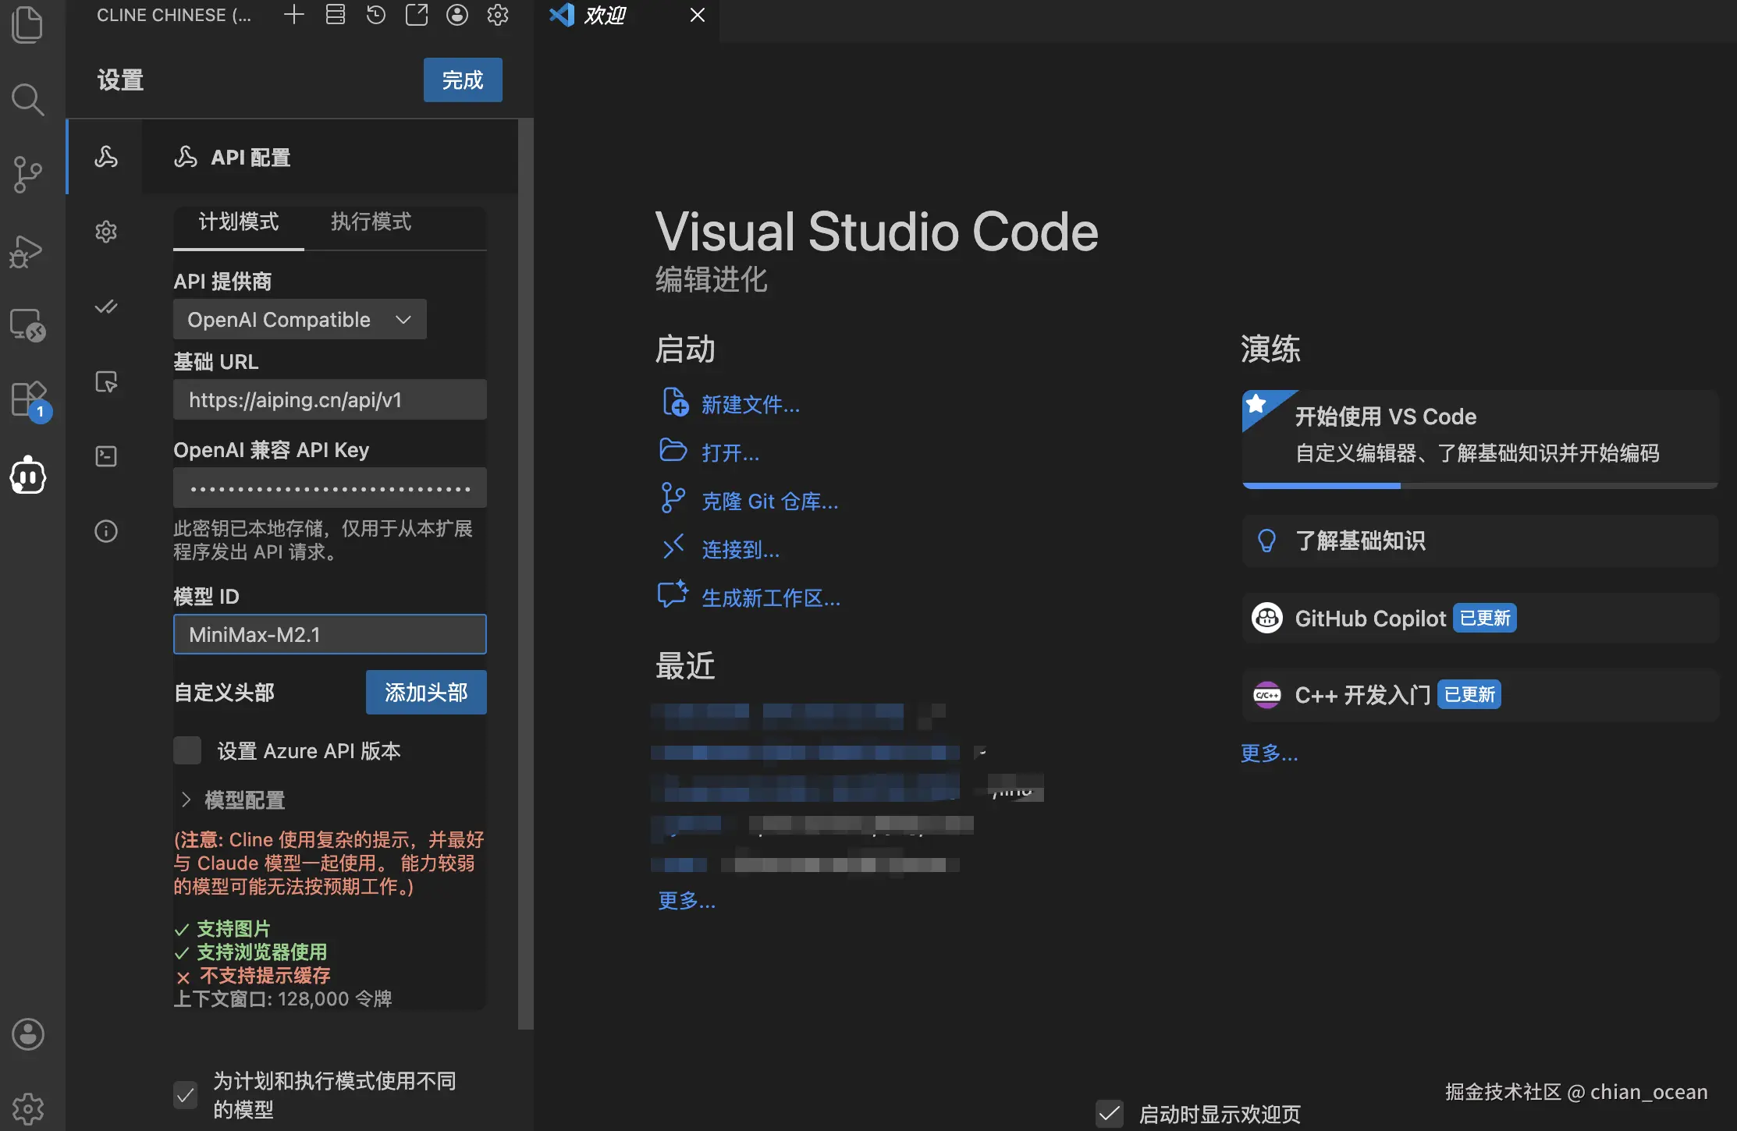This screenshot has height=1131, width=1737.
Task: Select the Cline robot icon in activity bar
Action: [x=28, y=475]
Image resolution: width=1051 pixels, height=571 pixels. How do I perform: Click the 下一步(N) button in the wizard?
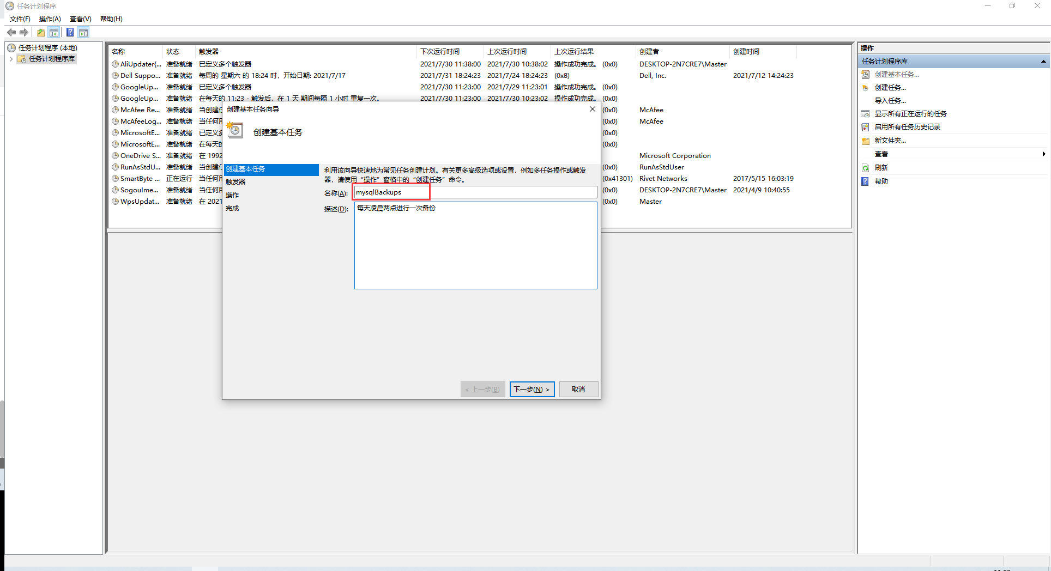531,389
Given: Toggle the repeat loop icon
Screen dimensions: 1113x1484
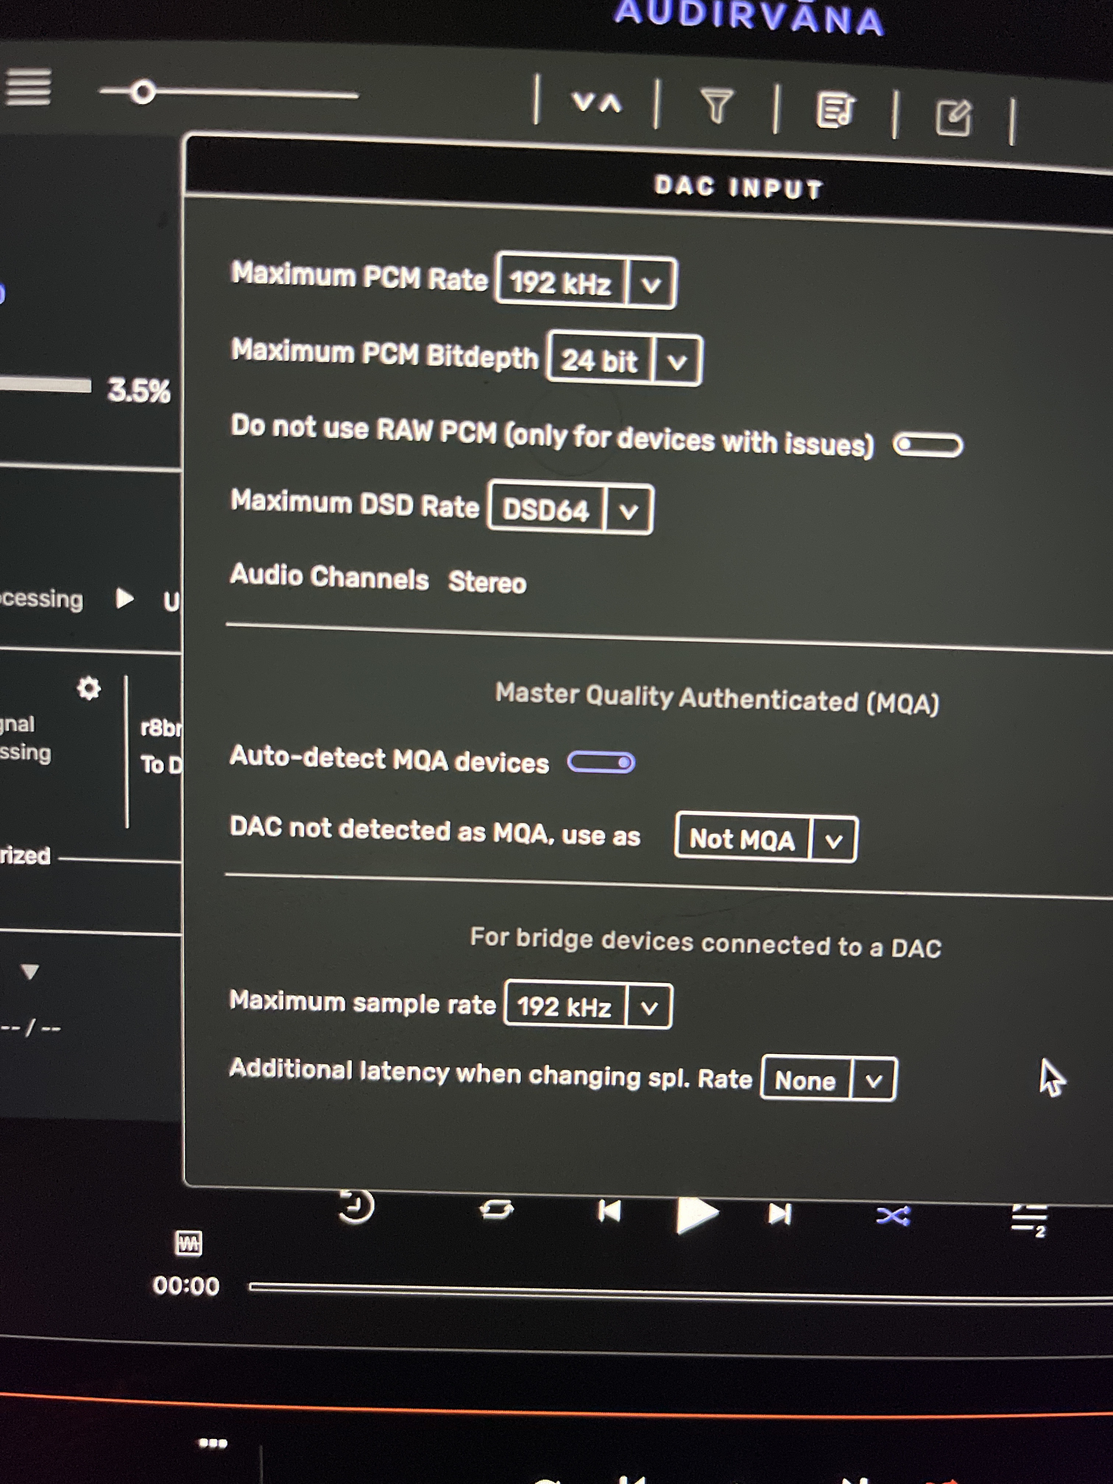Looking at the screenshot, I should 496,1209.
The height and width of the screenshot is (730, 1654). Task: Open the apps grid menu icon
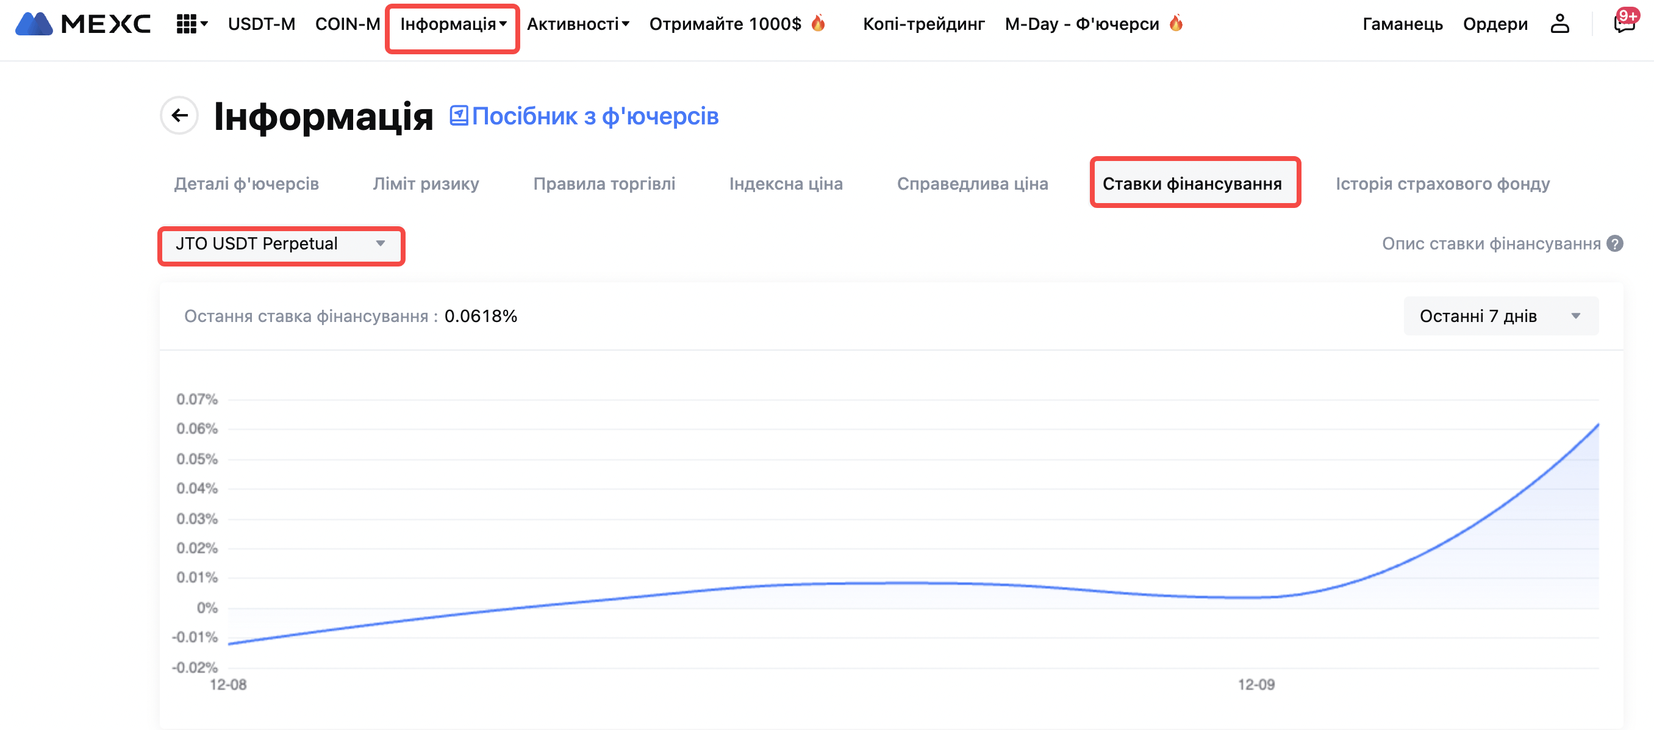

REQUIRED ACTION
Leaving out all pictures, repeat word for word the lines from the one containing "Given: Toggle the repeat loop icon" through the final line of the material above.

EXERCISE ANSWER
Given: Toggle the repeat loop icon
Screen dimensions: 1113x1484
Looking at the screenshot, I should 496,1209.
The height and width of the screenshot is (730, 1654). Task: Open the apps grid menu icon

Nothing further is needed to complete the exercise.